### Task input

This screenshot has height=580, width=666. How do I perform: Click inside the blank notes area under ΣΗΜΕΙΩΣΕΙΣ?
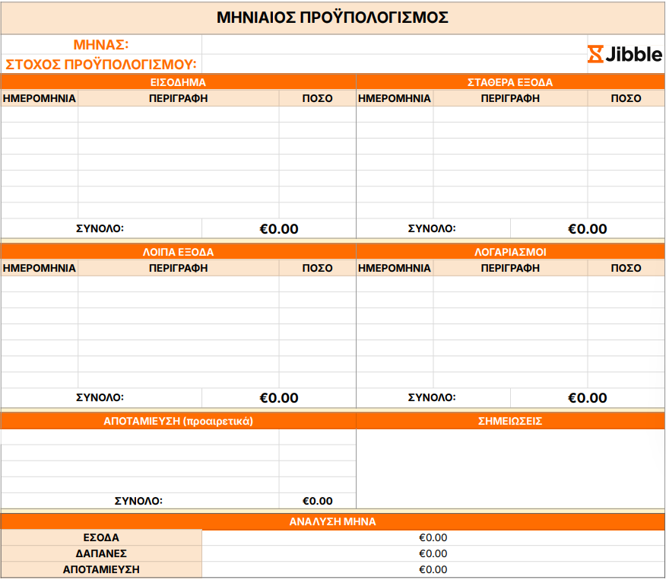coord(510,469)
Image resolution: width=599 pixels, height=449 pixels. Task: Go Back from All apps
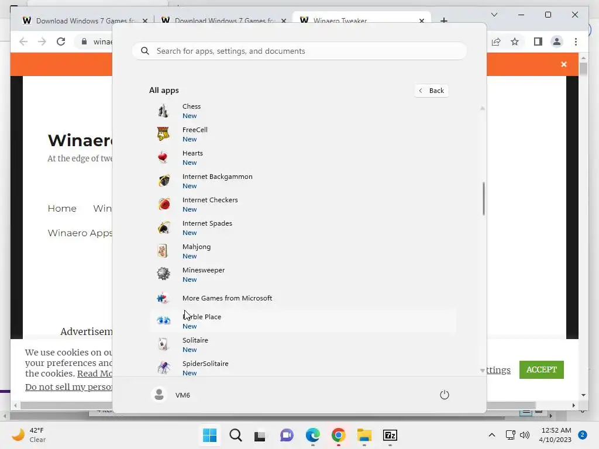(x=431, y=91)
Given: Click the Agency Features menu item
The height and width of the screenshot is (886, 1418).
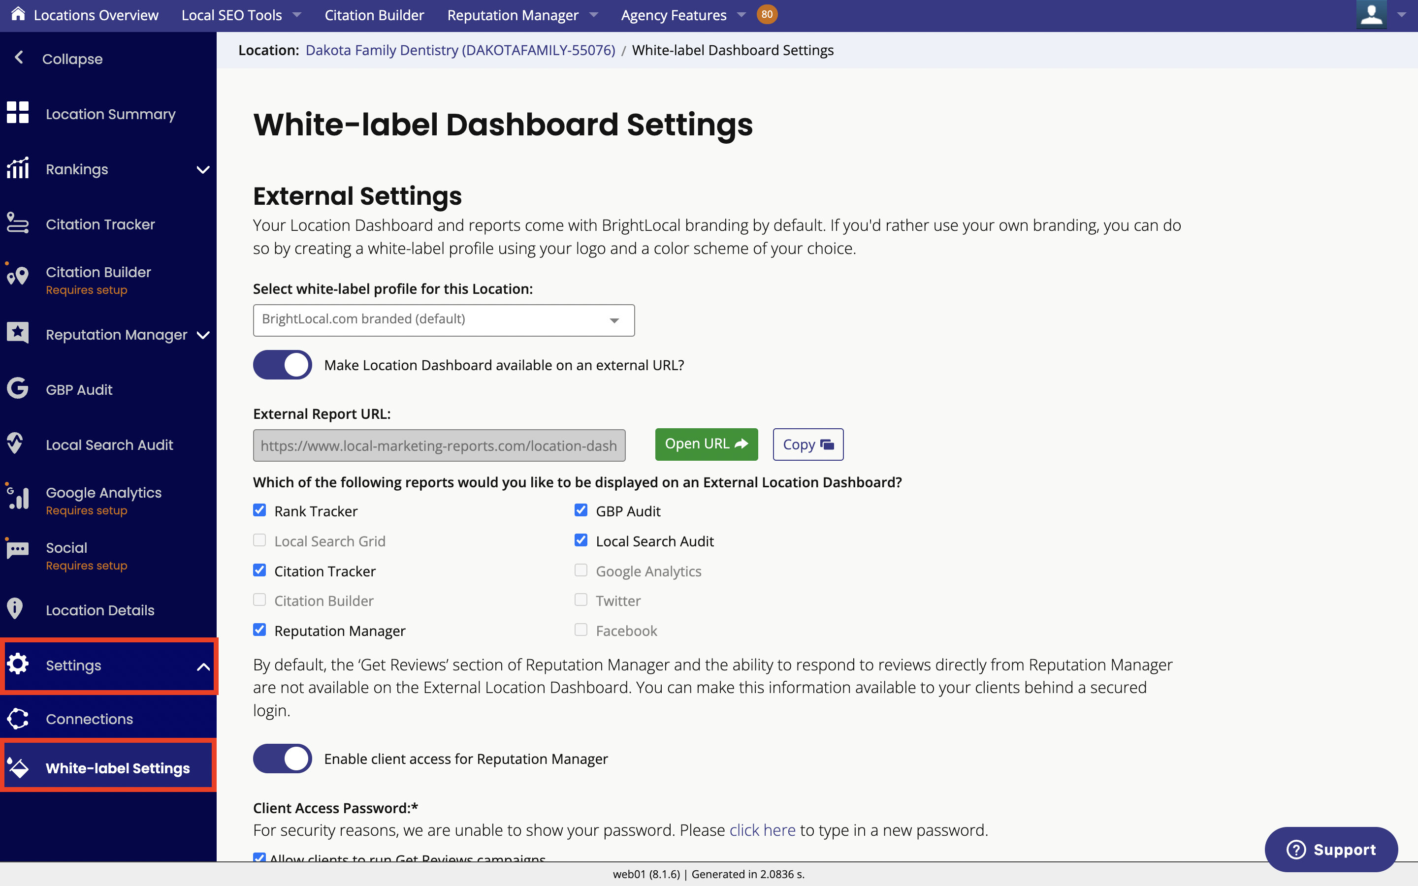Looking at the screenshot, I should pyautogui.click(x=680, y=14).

--

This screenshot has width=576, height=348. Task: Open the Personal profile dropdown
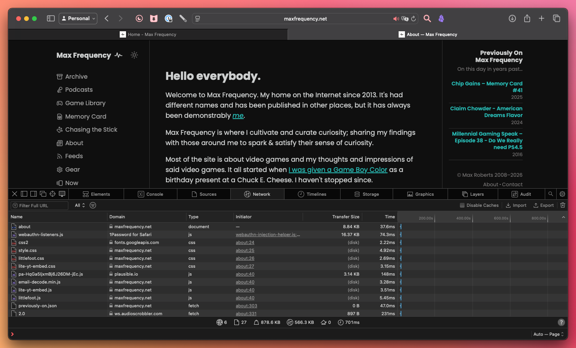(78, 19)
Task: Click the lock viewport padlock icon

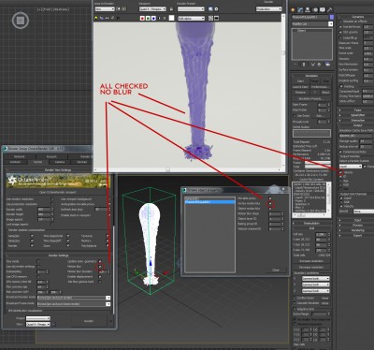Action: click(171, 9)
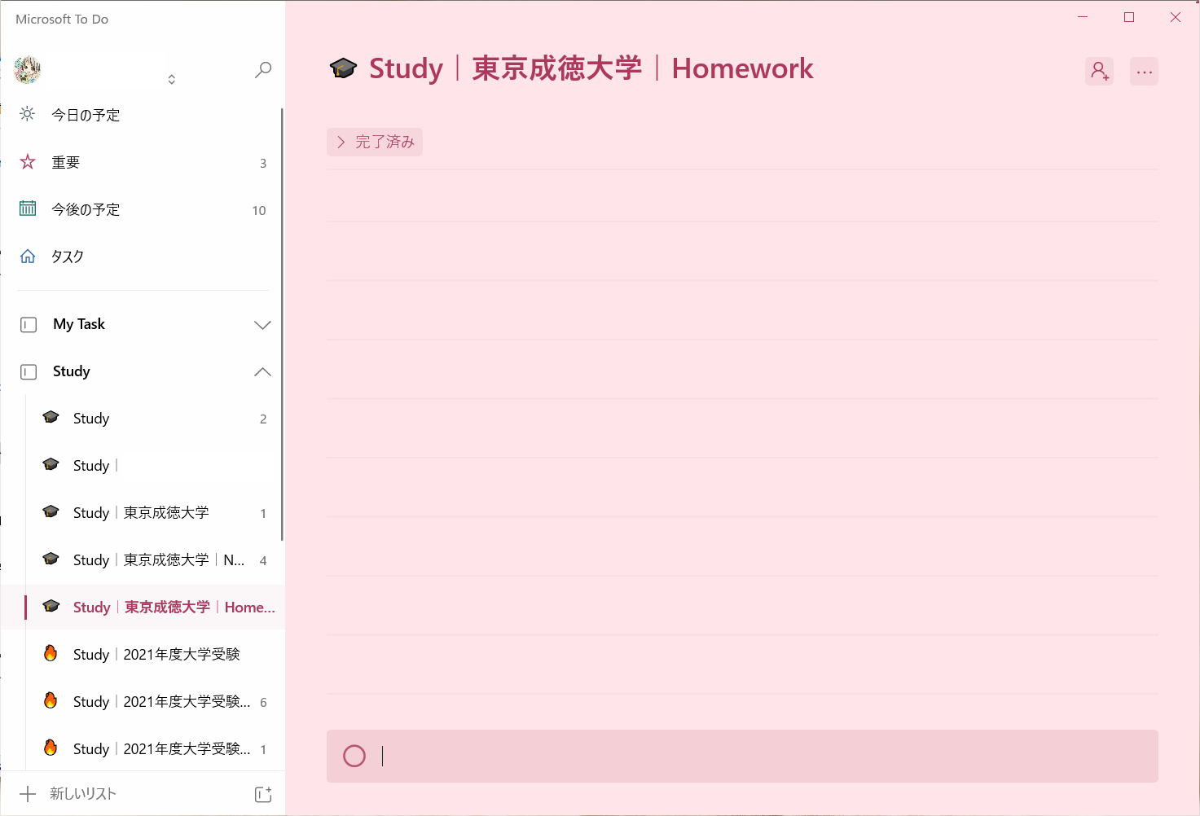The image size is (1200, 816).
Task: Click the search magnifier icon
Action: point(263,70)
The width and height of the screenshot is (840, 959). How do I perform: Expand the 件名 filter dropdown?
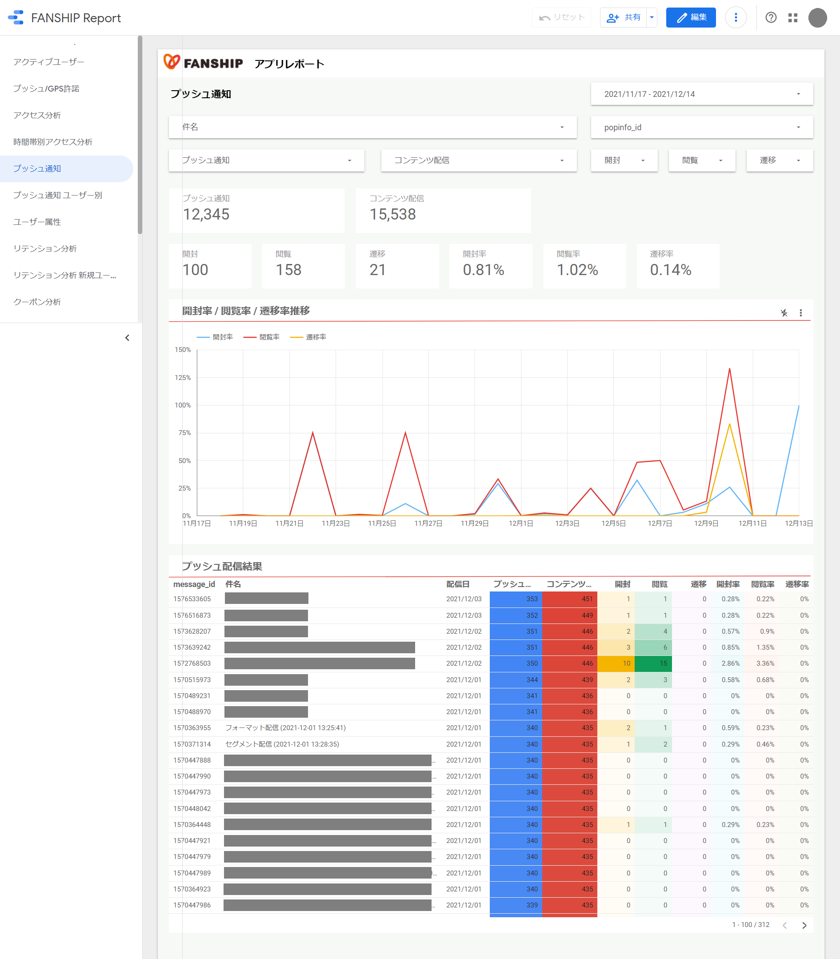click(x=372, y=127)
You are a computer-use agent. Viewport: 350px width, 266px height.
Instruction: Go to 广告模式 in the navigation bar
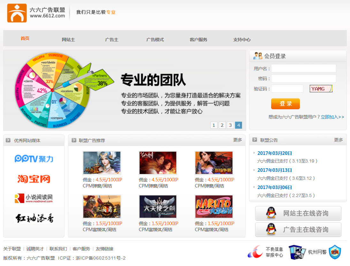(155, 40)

### Task brief
In the data above, find the line containing "Task: Click the lock viewport padlock icon" and the line containing "You are a computer-use". Repeat those two lines and everything between them exactly, minus the pictures.

### Answer for this exercise
Task: Click the lock viewport padlock icon

Action: click(171, 9)
The image size is (1200, 816).
Task: Click the search magnifier icon
Action: point(263,70)
The width and height of the screenshot is (840, 959). How do I perform: Expand the 件名 filter dropdown?
click(x=372, y=127)
You are a computer-use agent. Viewport: 350px width, 266px height.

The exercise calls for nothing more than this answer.